[Exercise data]
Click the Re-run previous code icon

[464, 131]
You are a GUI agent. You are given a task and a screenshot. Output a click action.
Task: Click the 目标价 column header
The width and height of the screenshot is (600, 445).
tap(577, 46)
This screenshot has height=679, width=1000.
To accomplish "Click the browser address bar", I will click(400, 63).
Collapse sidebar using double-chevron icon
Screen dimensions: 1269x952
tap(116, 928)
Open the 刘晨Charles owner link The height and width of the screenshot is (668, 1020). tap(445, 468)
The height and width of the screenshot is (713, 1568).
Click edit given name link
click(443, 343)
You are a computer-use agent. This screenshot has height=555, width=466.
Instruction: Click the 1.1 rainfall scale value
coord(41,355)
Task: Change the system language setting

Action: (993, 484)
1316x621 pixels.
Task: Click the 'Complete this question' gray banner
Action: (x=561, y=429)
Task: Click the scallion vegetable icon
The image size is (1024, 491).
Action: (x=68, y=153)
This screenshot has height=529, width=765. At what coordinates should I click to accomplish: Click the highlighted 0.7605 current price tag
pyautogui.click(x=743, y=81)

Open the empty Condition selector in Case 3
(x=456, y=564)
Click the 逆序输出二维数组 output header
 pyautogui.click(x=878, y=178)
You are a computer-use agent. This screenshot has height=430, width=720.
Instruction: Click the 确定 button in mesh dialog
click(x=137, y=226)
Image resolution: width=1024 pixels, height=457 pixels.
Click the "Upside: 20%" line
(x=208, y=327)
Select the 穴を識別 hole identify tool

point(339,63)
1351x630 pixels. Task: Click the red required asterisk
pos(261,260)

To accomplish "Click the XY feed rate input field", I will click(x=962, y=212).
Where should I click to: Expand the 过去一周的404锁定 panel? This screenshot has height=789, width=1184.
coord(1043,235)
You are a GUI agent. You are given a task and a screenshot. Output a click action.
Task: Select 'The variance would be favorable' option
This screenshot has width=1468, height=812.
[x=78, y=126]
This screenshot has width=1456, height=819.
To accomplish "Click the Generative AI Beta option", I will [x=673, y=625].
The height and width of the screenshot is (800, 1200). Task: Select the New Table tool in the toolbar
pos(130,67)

[Your objective]
Your task is to copy exactly, and only, the lines from the line with "1351x630 pixels. Task: Click" through the last line of the entries, both included.

[Solved problem]
1351x630 pixels. Task: Click the red required asterisk
pos(261,260)

To accomplish "Click the XY feed rate input field", I will click(x=962, y=212).
Where should I click to: Expand the 过去一周的404锁定 panel? This screenshot has height=789, width=1184.
coord(1043,235)
You are a GUI agent. You are given a task and a screenshot. Output a click action.
Task: Select 'The variance would be favorable' option
This screenshot has width=1468, height=812.
[x=78, y=126]
This screenshot has width=1456, height=819.
To accomplish "Click the Generative AI Beta option", I will [x=673, y=625].
The height and width of the screenshot is (800, 1200). Task: Select the New Table tool in the toolbar
pos(130,67)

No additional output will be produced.